* Given entries *
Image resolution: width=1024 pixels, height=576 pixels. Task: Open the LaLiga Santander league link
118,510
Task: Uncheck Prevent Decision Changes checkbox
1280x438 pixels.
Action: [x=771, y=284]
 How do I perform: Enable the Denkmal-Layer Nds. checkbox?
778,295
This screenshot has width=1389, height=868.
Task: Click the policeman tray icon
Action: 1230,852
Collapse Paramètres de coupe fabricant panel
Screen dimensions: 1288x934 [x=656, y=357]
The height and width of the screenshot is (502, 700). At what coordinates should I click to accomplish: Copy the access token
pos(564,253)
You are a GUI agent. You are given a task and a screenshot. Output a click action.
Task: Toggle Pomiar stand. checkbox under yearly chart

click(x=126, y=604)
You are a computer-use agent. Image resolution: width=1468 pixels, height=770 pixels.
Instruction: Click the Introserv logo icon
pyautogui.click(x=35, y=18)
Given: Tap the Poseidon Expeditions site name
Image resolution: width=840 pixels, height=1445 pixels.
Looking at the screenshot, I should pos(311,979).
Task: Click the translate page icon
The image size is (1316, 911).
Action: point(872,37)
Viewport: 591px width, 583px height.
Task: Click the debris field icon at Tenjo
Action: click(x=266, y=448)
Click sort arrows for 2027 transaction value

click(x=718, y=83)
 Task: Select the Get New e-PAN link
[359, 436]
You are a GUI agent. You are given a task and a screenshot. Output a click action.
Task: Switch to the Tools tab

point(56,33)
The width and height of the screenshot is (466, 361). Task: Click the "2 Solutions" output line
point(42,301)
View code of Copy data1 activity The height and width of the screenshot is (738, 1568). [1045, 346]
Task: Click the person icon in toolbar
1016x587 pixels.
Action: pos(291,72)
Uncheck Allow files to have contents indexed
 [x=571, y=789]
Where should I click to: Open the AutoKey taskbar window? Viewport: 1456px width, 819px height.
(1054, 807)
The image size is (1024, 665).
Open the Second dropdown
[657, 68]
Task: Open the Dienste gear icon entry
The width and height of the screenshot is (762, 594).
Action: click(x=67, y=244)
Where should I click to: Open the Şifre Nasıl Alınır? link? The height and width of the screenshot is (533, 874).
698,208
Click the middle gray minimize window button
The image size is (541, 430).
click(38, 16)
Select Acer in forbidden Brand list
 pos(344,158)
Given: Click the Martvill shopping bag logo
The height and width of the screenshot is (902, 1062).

* The request *
Please copy out the listing above word for word, starting at the line that contains "Where should I click to: Open the AutoKey" and ending at the final line of the listing.

* Written response *
Where should I click to: Open the AutoKey taskbar window? Viewport: 1456px width, 819px height.
(1054, 807)
The image size is (1024, 665).
Open the Second dropdown
[657, 68]
Task: Open the Dienste gear icon entry
The width and height of the screenshot is (762, 594).
Action: click(x=67, y=244)
Where should I click to: Open the Şifre Nasıl Alınır? link? The height and width of the screenshot is (533, 874).
698,208
Click the middle gray minimize window button
The image size is (541, 430).
click(38, 16)
Select Acer in forbidden Brand list
 pos(344,158)
Given: Click the Martvill shopping bag logo
The height and width of the screenshot is (902, 1062).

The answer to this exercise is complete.